Tell that to the janitors of Brasília.
It seems to me that if we’re going to even begin to crack the nut of disinformation on social media, we’re going to need to take a holistic approach. That means looking at everything from competition law to media literacy to adtech surveillance to press regulation. And that means taking a cold hard look at everyone who spreads disinformation, whether they’re a bot or whether they are your otherwise loving zap auntie.
But that’s the rub, isn’t it, because
- how are we going to crack that nut when the zap aunties and zap uncles, in our own societies, are regarded with fawning deference?
- How do we even begin to plan to teach media literacy to a cohort whom it is forbidden to challenge or correct, no matter how wrong they are?
- How do we hold the spreaders of disinformation to account in societies, such as ours, where the ruling party’s political survival depends on portraying the older generations as always victims, never perpetrators?
- How do we enact meaningful social media regulation when the starting point is always paternalistic “protection” over those who are too young to vote, but whose lives will ultimately be shaped by the disinformation their gran and granddad are spreading?
- And how do we even begin to look at the issue of disinformation honestly and clearly, when the zap aunties and uncles of our own society are always excused through reduction?
After all, if yer da is sharing a firehose of racist conspiracy bile, well, he’s just getting on in years, isn’t he.
Isn’t he?
Rather than break a societal taboo, or tackle the problem, we reduce the older people who are guilty.

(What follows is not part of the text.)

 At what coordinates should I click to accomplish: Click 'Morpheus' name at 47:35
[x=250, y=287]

We position them as having no agency over their devices (they’re too complicated) or their choices (they got confused), and decide that they are either victims of manipulation or lack the media literacy to understand {insert generic rant about Silicon Valley} or are just getting a bit doo-lally.
The truth is that the majority of older people who spread disinformation on social media not only know full well what they are doing, but are also acting from their deepest beliefs and convictions.

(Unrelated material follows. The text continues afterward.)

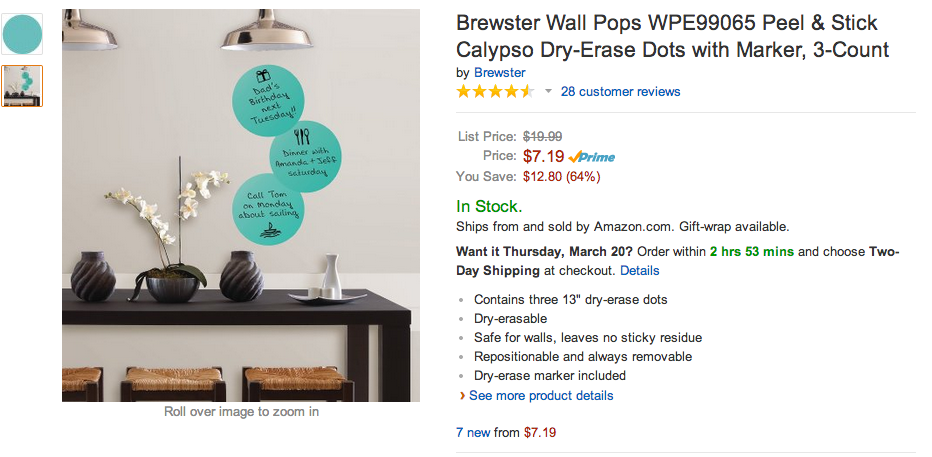The width and height of the screenshot is (932, 457).
Task: Click the green In Stock text
Action: point(488,207)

And a quick look at the front pages of any of the print newspapers which provide the older generation with their main sources of news – the sources which they act on when using social media – will tell you all you need to know about that.
The older generation are not victims of disinformation: they are perpetrators of it.
But we can’t talk about that because we can’t talk about that.
So we approach the politics, and the policy, of tackling disinformation on social media, not from the starting point of a searingly open holistic inquiry, as the Brazilians have done; but from the starting point of seeing no evil, hearing no evil, and speaking no evil about half of the damn problem.
We create disinformation about the disinformation.
So how’s that working out for you, then?